→ **Exercise instructions**: Locate each line in the records below that contains the string "screenshot", and copy every such line in full.

→ **Entries**:
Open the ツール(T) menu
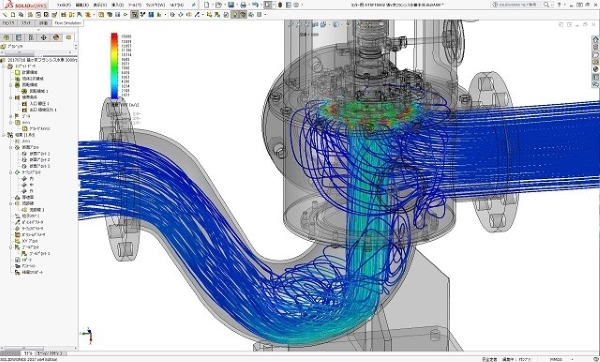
...
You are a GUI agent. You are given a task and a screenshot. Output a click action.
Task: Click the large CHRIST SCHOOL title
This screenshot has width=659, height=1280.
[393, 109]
--
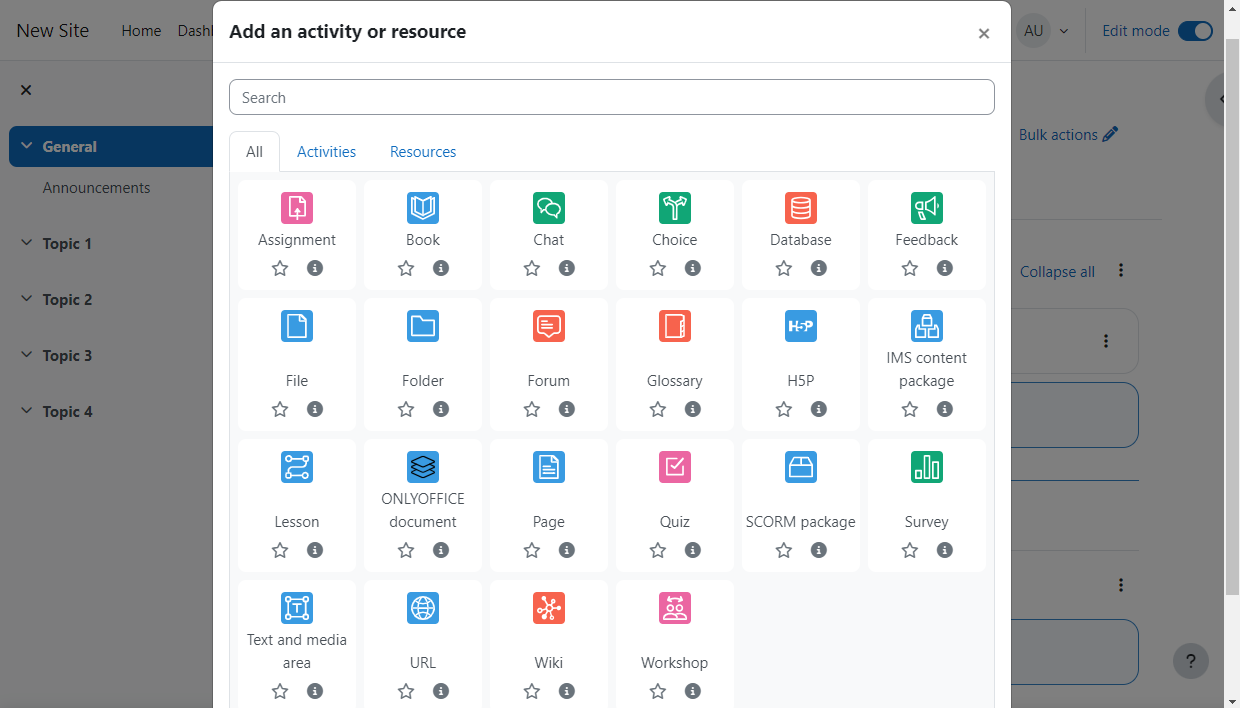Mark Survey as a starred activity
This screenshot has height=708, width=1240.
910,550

→ **Task output**:
You are a GUI agent. You are given a task and a screenshot. Output a click action.
This screenshot has width=659, height=1280.
This screenshot has height=708, width=1240.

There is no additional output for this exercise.